The piece : Ashley Pridmore, Dreams of Eve, 2020, Steel, recycled foam, found rope, papier- mâché, vines and oyster shells, Collection of the artist
Ashley Pridmore is a multi-disciplinary artist whose practice engages photography, drawing, assemblage, ceramics and installation, but is primarily centered on sculpture. Born in the Finger Lakes region of New York State, her childhood was unusual in contemporary American culture. One of seven children in a household without television, her free time was spent running wild in the forests, playing music or creating art at home. She took drawing lessons a young girl, and was welding by the time she was fourteen. She received her BFA in Sculpture and Extended Media from Virginia Commonwealth University in 2007.

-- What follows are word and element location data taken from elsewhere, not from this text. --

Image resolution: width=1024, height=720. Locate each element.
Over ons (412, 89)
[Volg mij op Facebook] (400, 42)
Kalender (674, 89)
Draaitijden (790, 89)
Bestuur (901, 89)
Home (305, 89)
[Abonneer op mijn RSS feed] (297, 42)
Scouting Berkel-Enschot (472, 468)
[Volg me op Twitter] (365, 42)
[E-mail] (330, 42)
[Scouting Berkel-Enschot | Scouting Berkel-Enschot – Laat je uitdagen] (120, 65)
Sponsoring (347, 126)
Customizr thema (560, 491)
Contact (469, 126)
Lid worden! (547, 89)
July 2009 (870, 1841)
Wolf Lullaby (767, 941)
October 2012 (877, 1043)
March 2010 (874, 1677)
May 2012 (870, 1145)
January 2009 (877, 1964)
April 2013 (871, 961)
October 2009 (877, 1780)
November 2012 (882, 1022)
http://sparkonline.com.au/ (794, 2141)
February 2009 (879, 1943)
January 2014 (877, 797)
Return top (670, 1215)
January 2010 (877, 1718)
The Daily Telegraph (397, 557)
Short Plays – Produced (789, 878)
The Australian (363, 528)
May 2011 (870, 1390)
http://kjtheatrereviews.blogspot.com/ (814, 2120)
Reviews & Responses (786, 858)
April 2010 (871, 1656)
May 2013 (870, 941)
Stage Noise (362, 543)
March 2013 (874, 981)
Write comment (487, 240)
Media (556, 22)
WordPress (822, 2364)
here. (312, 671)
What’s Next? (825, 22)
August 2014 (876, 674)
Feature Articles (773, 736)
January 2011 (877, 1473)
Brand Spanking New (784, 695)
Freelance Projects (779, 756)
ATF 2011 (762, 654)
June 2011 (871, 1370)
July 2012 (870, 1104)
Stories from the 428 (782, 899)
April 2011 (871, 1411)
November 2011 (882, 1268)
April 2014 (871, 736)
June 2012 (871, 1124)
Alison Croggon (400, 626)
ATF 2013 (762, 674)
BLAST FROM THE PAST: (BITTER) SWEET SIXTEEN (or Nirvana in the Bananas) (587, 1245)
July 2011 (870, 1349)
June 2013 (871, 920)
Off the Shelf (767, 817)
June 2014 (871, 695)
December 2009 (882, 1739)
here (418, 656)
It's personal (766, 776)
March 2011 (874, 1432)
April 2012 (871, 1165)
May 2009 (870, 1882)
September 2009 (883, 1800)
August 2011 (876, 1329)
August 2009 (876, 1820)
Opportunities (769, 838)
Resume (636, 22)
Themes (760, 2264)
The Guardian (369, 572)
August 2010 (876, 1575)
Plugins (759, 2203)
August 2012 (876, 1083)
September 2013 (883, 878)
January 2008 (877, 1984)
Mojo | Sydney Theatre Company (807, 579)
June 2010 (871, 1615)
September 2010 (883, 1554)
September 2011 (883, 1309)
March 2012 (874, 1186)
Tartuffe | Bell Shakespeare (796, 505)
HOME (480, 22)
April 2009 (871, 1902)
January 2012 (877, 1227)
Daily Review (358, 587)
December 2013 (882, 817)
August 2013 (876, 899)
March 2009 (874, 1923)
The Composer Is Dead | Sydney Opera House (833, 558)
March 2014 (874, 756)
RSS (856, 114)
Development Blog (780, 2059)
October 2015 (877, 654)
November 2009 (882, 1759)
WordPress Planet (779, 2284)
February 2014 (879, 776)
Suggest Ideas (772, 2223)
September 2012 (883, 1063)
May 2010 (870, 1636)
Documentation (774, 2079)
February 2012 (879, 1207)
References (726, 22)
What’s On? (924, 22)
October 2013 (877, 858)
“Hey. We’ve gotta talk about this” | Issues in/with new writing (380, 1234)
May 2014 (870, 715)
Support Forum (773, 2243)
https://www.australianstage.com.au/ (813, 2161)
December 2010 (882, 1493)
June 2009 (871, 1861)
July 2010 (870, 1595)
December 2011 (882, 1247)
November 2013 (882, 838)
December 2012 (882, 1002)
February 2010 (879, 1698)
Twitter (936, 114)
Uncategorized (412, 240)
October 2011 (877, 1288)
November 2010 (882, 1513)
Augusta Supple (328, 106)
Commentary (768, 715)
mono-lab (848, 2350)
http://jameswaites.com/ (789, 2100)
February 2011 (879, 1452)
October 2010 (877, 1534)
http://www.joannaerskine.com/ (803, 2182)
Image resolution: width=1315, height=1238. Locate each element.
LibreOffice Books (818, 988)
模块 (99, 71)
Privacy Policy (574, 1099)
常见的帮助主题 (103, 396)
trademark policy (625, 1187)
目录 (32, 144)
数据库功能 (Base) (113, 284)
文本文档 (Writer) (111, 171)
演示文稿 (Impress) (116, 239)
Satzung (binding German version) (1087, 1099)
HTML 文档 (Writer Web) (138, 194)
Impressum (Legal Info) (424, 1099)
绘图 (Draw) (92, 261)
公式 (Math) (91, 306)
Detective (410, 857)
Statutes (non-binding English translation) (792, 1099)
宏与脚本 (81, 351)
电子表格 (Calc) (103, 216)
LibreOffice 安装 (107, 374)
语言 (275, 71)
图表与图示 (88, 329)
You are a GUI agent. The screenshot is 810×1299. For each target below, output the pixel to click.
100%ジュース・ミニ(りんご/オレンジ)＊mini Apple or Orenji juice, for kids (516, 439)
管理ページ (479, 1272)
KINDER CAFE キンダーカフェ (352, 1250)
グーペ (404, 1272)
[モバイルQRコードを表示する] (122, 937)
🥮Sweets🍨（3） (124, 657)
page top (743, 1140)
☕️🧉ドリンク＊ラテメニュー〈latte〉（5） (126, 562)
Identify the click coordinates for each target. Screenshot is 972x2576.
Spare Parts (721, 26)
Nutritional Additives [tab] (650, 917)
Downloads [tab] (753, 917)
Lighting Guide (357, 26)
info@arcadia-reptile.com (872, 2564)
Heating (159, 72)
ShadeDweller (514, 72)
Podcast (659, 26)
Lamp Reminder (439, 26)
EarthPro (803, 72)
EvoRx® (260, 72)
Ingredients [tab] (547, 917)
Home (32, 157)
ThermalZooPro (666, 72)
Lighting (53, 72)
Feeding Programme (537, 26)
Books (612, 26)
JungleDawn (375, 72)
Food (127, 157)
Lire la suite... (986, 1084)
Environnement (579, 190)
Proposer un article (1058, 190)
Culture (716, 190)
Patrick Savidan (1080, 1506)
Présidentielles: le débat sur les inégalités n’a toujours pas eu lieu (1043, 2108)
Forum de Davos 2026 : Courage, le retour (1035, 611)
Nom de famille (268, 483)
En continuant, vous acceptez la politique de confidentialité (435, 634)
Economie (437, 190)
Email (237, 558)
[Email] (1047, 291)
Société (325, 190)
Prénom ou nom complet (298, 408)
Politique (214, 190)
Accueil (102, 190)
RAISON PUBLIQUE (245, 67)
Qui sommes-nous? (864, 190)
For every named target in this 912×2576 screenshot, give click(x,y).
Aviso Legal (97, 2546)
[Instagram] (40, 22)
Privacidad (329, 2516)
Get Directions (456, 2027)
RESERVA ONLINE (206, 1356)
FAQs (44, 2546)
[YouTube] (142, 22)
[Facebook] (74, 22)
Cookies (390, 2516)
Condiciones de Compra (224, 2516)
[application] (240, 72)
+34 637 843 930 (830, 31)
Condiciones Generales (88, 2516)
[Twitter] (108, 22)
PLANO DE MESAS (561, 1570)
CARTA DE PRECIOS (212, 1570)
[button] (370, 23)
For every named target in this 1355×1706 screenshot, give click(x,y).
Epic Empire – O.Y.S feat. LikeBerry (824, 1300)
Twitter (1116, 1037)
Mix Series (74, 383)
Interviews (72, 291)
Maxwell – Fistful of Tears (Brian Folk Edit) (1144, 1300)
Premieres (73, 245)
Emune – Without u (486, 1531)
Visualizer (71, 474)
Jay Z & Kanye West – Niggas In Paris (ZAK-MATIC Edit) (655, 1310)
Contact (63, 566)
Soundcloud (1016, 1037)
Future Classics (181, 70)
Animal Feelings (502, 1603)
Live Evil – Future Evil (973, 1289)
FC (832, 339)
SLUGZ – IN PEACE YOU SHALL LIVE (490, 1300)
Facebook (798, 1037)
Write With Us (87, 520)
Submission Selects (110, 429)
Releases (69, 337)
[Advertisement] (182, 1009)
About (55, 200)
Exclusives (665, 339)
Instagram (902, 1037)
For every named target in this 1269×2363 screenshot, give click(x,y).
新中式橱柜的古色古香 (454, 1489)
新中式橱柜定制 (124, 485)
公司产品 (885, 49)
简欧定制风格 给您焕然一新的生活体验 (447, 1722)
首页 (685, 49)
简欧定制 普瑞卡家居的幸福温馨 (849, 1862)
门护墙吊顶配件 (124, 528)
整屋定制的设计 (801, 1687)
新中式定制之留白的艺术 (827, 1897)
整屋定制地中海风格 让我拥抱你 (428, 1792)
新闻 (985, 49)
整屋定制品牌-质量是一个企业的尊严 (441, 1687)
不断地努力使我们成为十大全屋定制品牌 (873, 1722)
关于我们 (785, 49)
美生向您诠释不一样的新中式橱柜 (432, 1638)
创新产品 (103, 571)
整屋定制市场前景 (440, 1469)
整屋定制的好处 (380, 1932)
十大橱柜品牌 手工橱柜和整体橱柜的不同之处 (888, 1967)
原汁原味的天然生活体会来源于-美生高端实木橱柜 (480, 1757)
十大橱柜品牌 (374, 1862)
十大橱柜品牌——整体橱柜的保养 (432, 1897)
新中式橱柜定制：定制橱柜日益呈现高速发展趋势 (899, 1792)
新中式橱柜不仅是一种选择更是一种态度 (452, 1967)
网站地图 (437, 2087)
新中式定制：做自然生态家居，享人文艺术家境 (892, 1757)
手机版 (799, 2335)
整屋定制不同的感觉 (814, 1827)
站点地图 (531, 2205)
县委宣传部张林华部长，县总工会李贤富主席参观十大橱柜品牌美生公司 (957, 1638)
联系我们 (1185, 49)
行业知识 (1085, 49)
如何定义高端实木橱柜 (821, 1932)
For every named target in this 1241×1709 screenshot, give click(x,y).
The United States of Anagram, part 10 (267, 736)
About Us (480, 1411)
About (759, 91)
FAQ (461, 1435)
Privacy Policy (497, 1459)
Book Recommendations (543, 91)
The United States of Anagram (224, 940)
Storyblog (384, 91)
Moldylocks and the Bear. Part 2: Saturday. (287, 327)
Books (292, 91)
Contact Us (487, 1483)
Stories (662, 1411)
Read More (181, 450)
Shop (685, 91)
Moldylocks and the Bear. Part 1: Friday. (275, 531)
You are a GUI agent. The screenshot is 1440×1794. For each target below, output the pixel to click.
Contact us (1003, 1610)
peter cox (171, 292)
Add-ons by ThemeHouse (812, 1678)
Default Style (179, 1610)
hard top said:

After school, she spent seven years managing the studio of famed Texas artist, John Alexander, in SoHo, Manhattan. She was artist-in-residence at the Atelierhaus Hilmsen in Sachsen-Anhalt, Germany in 2014, and installed By Land or by Sea – an immersive installation of massive charcoal drawings and sculptures made from oyster shells and raspberry vines – in a deconsecrated 13th century Franciscan cathedral that is now Monks Church Museum (Mönchskirche Museum) in Salzwedel. Returning to New York, she spent several years dividing her time between Brooklyn and New Orleans before moving to the Crescent City full time in 2018. Her eight-foot tall bronze skeletal seahorse sculpture, Saint Kampos, was installed on Poydras Street the same year as part of the The Helis Foundation’s Poydras Corridor Sculpture Exhibition. She currently maintains a studio in an industrial warehouse in the Bywater neighborhood of New Orleans.
The work of Ashley Pridmore explores the cycles of life, death and rebirth. Using decomposition and recomposition as her aesthetic guides, she has created a body of work that exists as a fantasy world where the god of time is slowly reclaiming the works of man, where forests are cleansed by fire, and life springs from the ashes. Often working with industrial materials combined with natural objects, her sculptures blur the lines between organic and inorganic, creating a tension that opens a dialogue about mankind’s effect on the delicate systems of nature.
With Dreams of Eve, Pridmore has created a deconstructed forest tableau of blackened and charred branches. Oyster shells hang from the trees like shelf lichen, and vines bind to crevices where they were shielded from the flames. The abstracted coils of papier-mâché snakes wrap themselves through the trees, binding life to destruction, wrapping a traumatized Eden with danger or sensuality. Is this the Biblical Garden burned by the flames of hell? Or is this a cleansing of fire, with life returning, wrapping the traumatized branches in a healing embrace? Is this dream, nightmare or premonition? Agony or love? Life or death? In the created world of Ashley Pridmore, it can be all these things – as they are all entwined. She asks the viewer to decide.